А она уж из неё сделала свою ядовитую конфетку!" – подхватил Максим.
"Ренана, ты-то их видела, этих троих?" – Ирми неожиданно пристально уставился на девушку. Ренана вздрогнула, подняла на него покрасневшие глаза и тут же отвернулась. "Мельком… Ширли меня слегка подтолкнула, – не глядя на него, откликнулась Ренана сдавленным голосом, – указала на них, а Тумбель как раз на что-то вниз смотрел, на что-то блестящее… Потом Ширли сказала, что видела у него в руках вроде та-фон…" Ирми снова переглянулся с Максимом: "Снова та-фон!" – "Ага, – встряли Рувик и Шмулик, – ещё она потом – помните? – жаловалась, что у неё голова заболела и стало подташнивать…" – "Ну, точно как у меня… Да и у многих. И у Нехамы, и у Шилат, правда, Бенци?" – подтвердил Гидон. Бенци молча кивнул. – "И ещё, она рассказывала, однажды то же самое было у них дома – через 10-15 минут после того, как Тумбель пришёл к её братьям…" – снова буркнула Ренана, ни на кого стараясь не смотреть, она даже словно не видела, как Ирми пытается слегка подбодрить её улыбкой.

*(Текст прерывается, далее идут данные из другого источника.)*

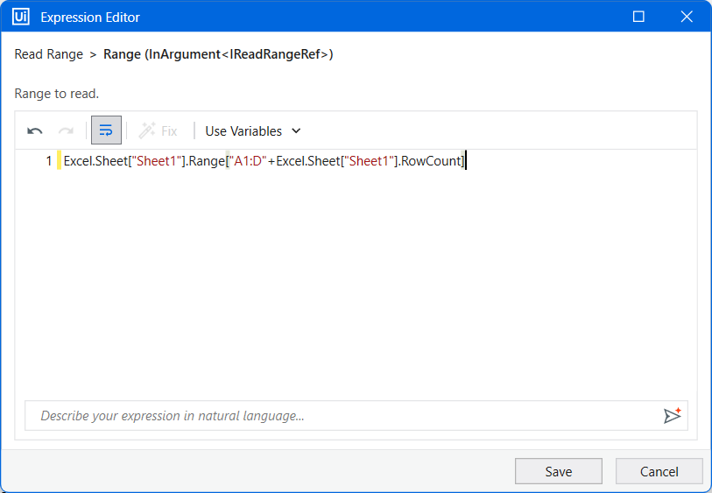Open the Use Variables dropdown
The width and height of the screenshot is (712, 493).
(x=252, y=131)
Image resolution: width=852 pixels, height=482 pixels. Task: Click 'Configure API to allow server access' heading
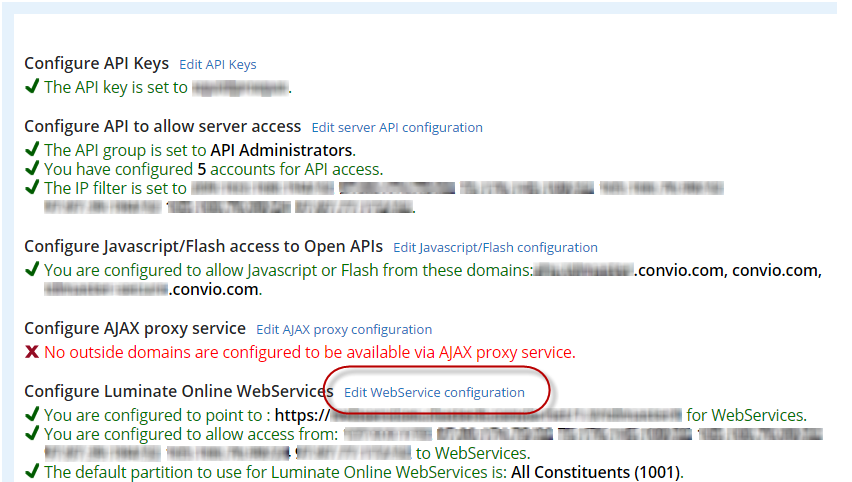[162, 126]
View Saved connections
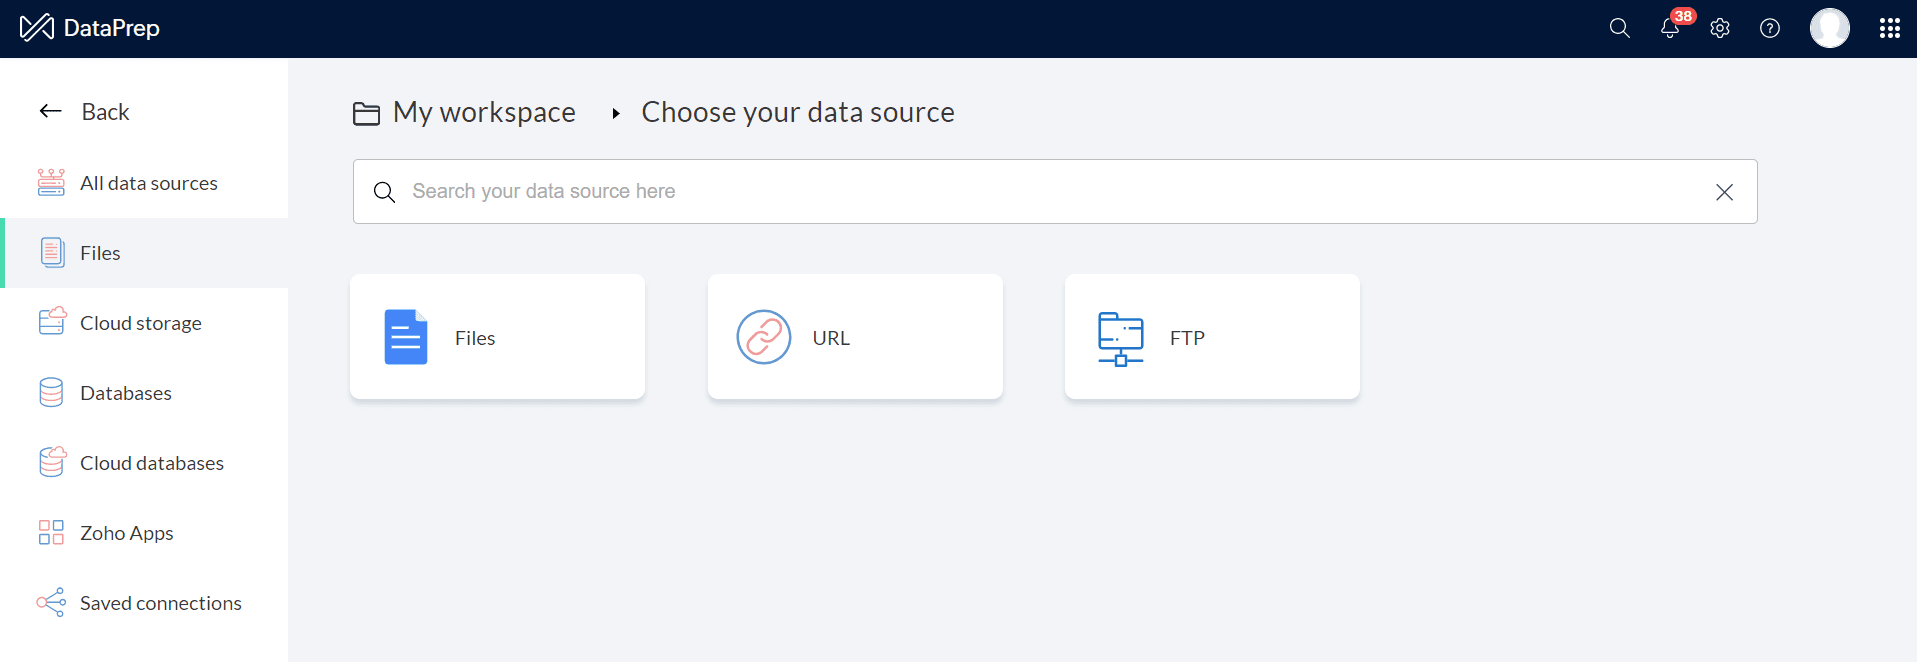 [x=160, y=603]
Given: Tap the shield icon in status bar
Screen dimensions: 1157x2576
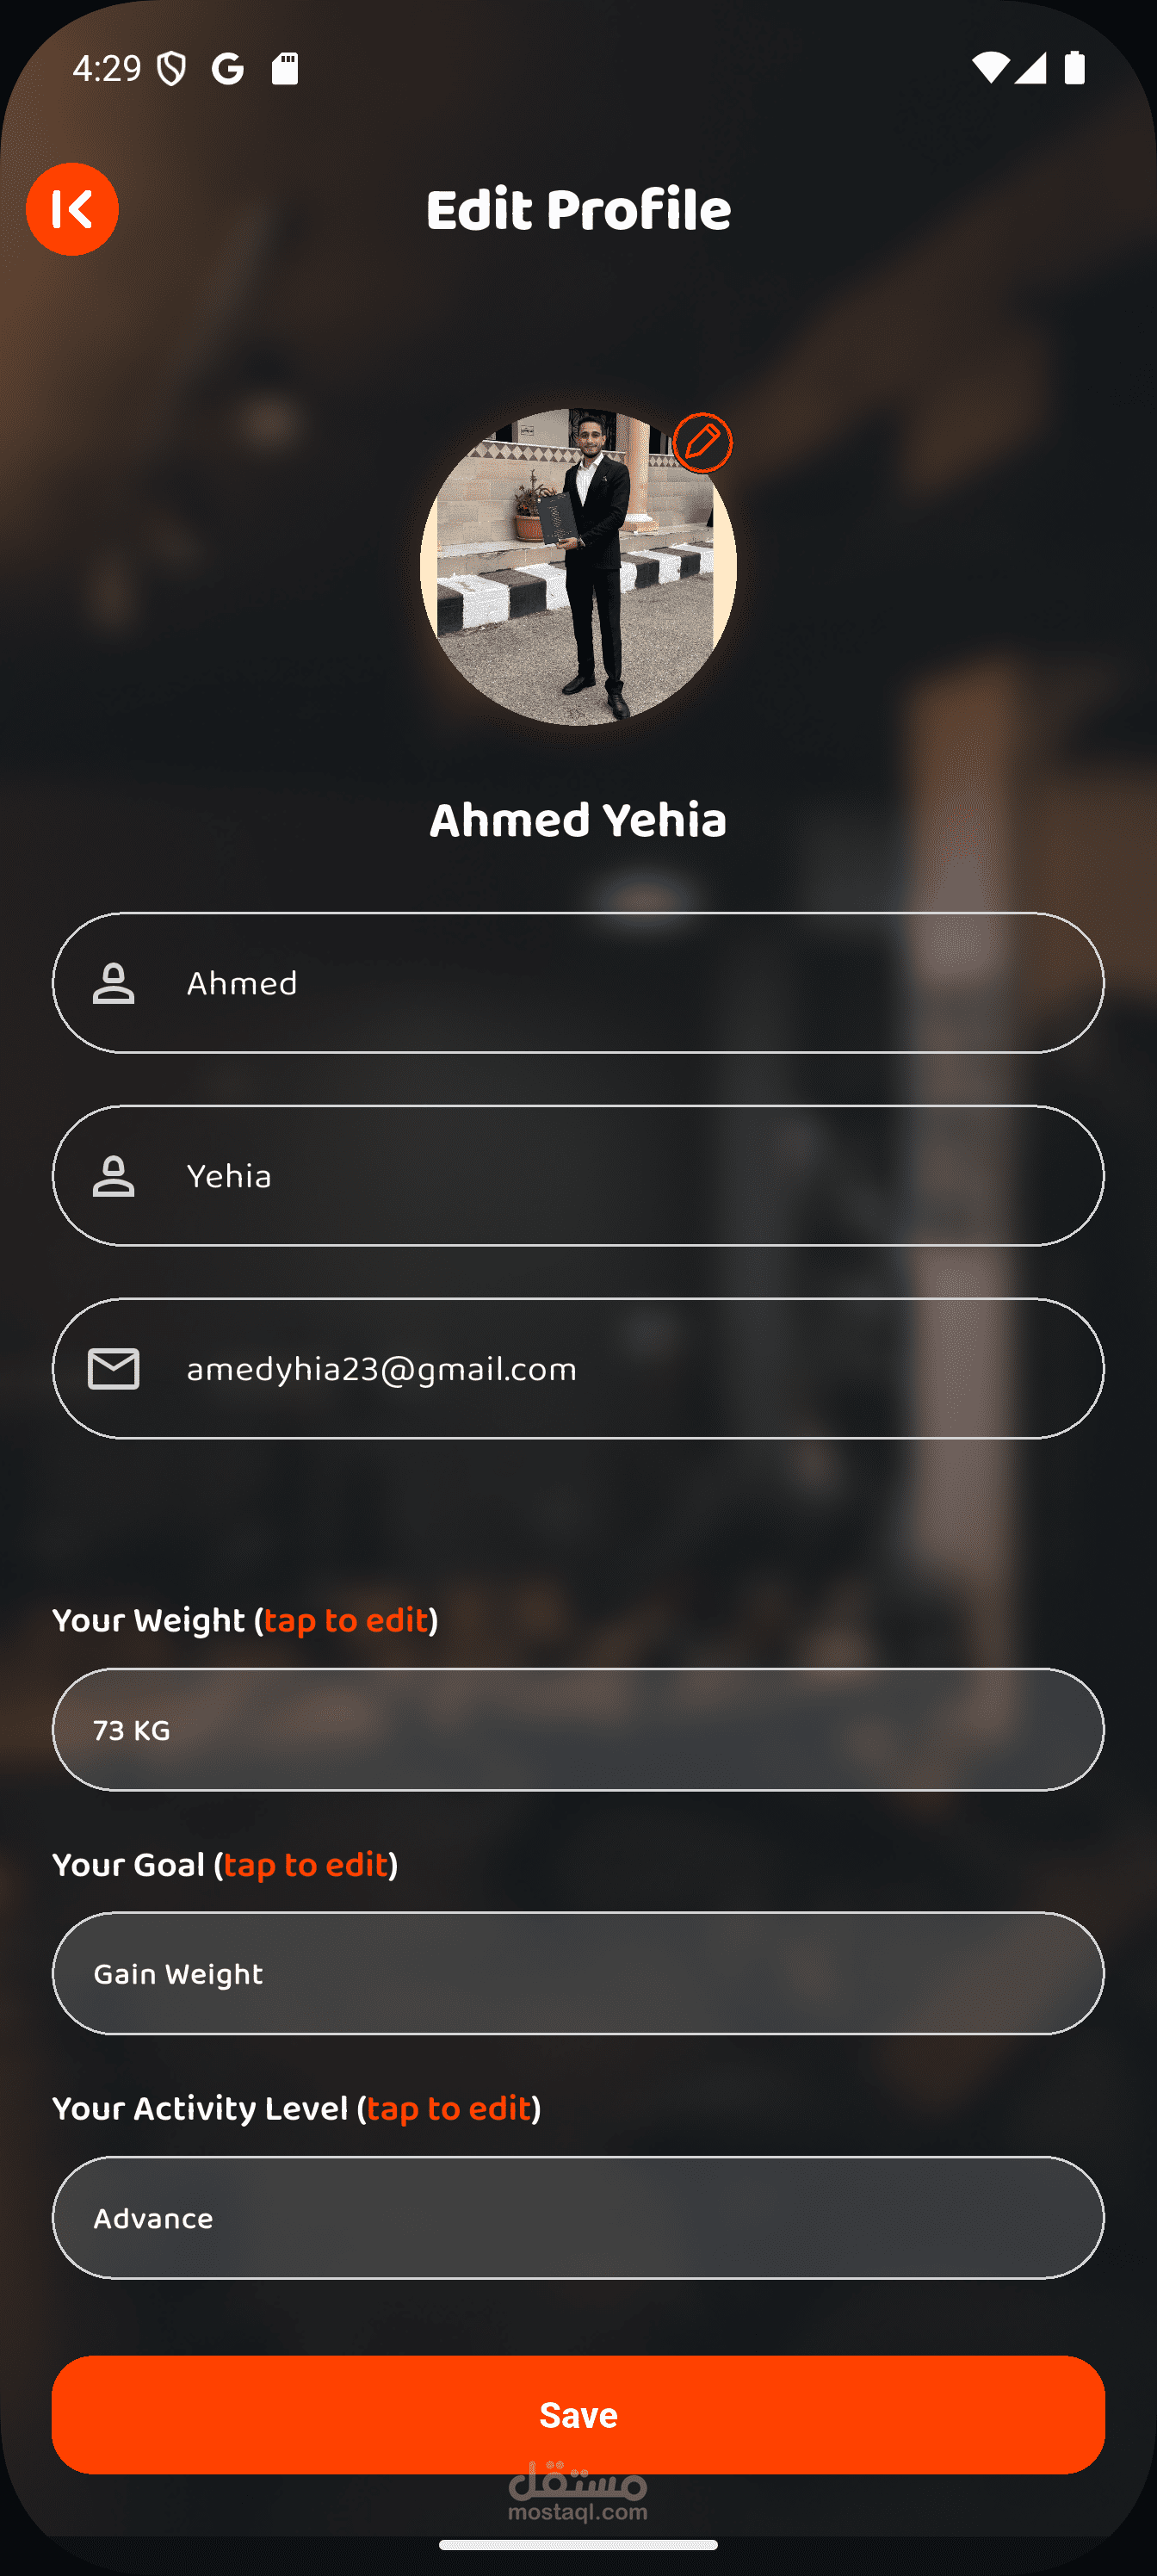Looking at the screenshot, I should click(x=172, y=69).
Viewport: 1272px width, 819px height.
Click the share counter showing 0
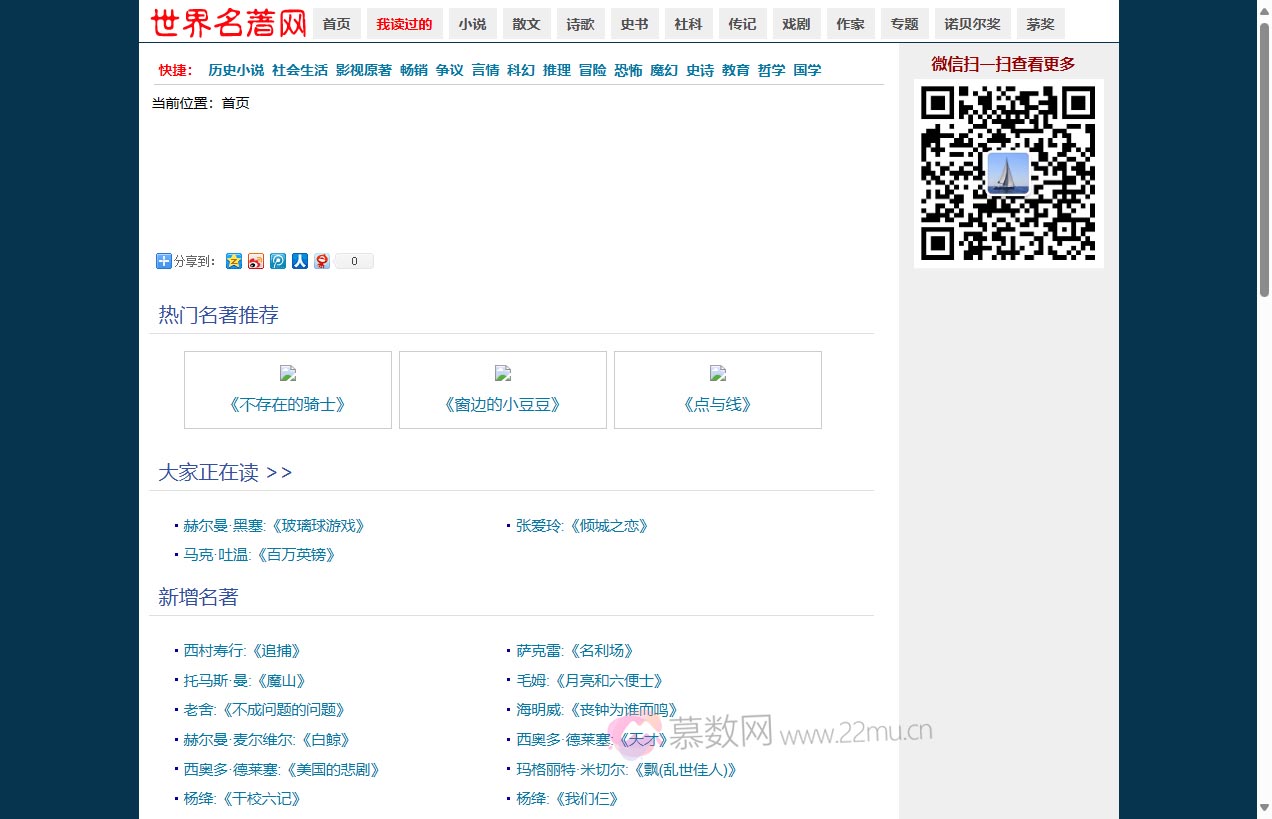point(352,261)
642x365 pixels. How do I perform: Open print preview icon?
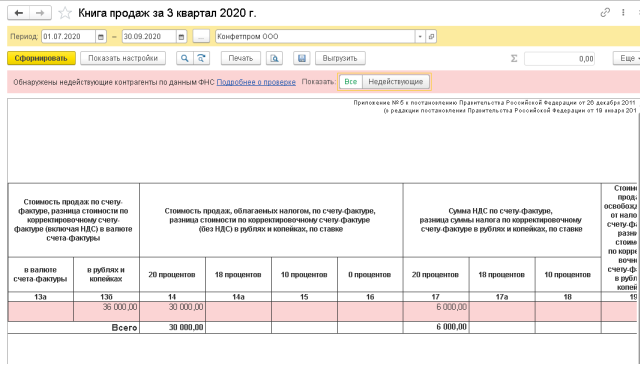click(274, 59)
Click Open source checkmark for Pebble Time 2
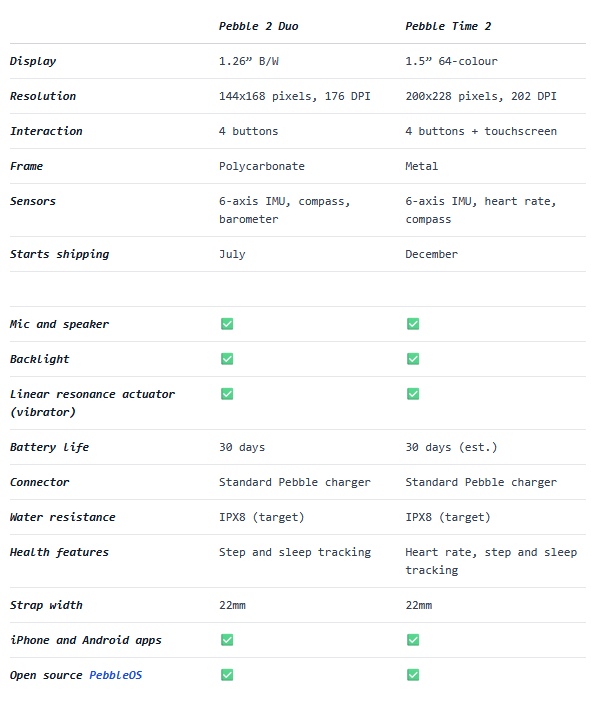Image resolution: width=591 pixels, height=701 pixels. pyautogui.click(x=413, y=675)
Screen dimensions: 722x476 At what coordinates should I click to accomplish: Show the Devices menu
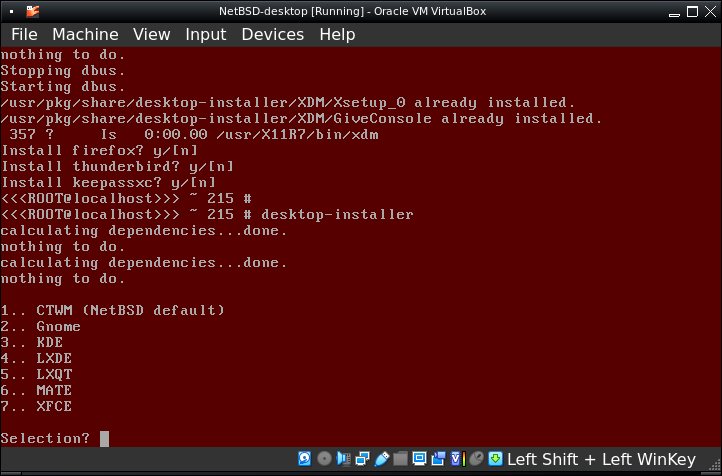(272, 34)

"Ясно… – заключил Бенци и обратился к сыновьям. – Вы, мальчики, займитесь своими делами… Позанимайтесь вместе с Ноамом. А мы тут с Гидоном и с вами…" – повернувшись к Ирми и Максиму, слабо улыбнулся Бенци. Не закончив фразы, он направился в дом, решительно скомкав газету и бросив её в мусорную корзину. "Ренана, вынеси это… из дома!.. – поморщившись, проговорил Бенци, не глядя на дочь. – Именно ты, сама, близнецов не проси! Хватит!" Ренана затравленно посмотрела на отца и понесла пакет с мусором на улицу.
***
Шмулик потащил Рувика на другой угол веранды: "Я кое-что понял из этой статьи: про угав они ещё не знают!.. Иначе…" – "Обсудим это с Роненом…" – "Вот завтра и поговорим!" – "Думаю, про статью они уже знают. Или даже читали…" – "Короче, надо поскорей готовить и нас, и угав – тогда Пительман нам не страшен, хоть и с тысячей та-фонов!" – тихонько воскликнул Шмулик. – "И чтобы никто не понял, что это шофары – пока не услышат, разумеется!" – подчеркнул Рувик. – "Обсудим это с Ирми и Максимом…" Ноам стоял, опешив, потом окликнул: "Шмулон, Рувик! Папа велел позаниматься!
Пошли к нам в комнату…" – "Ну, ладно. А потом вы нам поможете – ты и Ирми с Макси?" – "Помогу, помогу!" – усмехнулся добродушно Ноам и, приобняв обоих братишек за плечи, потащил их в комнату, которую они втроём делили между собой.